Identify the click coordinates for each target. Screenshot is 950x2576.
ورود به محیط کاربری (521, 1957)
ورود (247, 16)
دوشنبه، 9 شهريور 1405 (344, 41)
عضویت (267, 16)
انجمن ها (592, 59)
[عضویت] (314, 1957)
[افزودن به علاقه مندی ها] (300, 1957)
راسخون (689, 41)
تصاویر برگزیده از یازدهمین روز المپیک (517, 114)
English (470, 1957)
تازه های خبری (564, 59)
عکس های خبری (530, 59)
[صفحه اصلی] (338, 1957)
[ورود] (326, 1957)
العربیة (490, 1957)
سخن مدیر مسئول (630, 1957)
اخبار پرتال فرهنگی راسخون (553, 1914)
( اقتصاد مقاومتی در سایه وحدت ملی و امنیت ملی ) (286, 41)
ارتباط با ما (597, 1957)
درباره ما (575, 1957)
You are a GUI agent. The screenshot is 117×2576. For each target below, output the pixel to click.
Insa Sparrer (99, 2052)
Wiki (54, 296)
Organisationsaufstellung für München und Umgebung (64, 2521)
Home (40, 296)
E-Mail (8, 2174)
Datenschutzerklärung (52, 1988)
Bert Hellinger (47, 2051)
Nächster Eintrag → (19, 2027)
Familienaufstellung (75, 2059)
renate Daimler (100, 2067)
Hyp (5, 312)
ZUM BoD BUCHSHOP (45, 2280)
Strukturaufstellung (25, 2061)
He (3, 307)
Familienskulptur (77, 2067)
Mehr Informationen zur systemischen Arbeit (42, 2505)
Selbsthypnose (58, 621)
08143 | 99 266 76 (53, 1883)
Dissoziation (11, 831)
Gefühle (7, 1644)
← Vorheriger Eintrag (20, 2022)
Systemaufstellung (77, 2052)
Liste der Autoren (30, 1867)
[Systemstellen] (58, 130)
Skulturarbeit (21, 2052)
......
- **What the task asks**
When you answer, output all of the material exactly as it appears above.

- **Problem solution**
Identify the click coordinates for each target. Screenshot is 950x2576.
ورود به محیط کاربری (521, 1957)
ورود (247, 16)
دوشنبه، 9 شهريور 1405 (344, 41)
عضویت (267, 16)
انجمن ها (592, 59)
[عضویت] (314, 1957)
[افزودن به علاقه مندی ها] (300, 1957)
راسخون (689, 41)
تصاویر برگزیده از یازدهمین روز المپیک (517, 114)
English (470, 1957)
تازه های خبری (564, 59)
عکس های خبری (530, 59)
[صفحه اصلی] (338, 1957)
[ورود] (326, 1957)
العربیة (490, 1957)
سخن مدیر مسئول (630, 1957)
اخبار پرتال فرهنگی راسخون (553, 1914)
( اقتصاد مقاومتی در سایه وحدت ملی و امنیت ملی ) (286, 41)
ارتباط با ما (597, 1957)
درباره ما (575, 1957)
You are a GUI agent. The screenshot is 117×2576. For each target below, output the pixel to click.
Insa Sparrer (99, 2052)
Wiki (54, 296)
Organisationsaufstellung für München und Umgebung (64, 2521)
Home (40, 296)
E-Mail (8, 2174)
Datenschutzerklärung (52, 1988)
Bert Hellinger (47, 2051)
Nächster Eintrag → (19, 2027)
Familienaufstellung (75, 2059)
renate Daimler (100, 2067)
Hyp (5, 312)
ZUM BoD BUCHSHOP (45, 2280)
Strukturaufstellung (25, 2061)
He (3, 307)
Familienskulptur (77, 2067)
Mehr Informationen zur systemischen Arbeit (42, 2505)
Selbsthypnose (58, 621)
08143 | 99 266 76 (53, 1883)
Dissoziation (11, 831)
Gefühle (7, 1644)
← Vorheriger Eintrag (20, 2022)
Systemaufstellung (77, 2052)
Liste der Autoren (30, 1867)
[Systemstellen] (58, 130)
Skulturarbeit (21, 2052)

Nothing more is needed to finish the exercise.